The data |
- Opening Delimiter -

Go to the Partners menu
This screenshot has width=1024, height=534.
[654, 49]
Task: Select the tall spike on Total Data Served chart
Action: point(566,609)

- Closing Delimiter -

Exercise brief | Nothing is to be left out. Repeat the whole listing exactly.

Exercise output |
Go to the Partners menu
This screenshot has width=1024, height=534.
[654, 49]
Task: Select the tall spike on Total Data Served chart
Action: point(566,609)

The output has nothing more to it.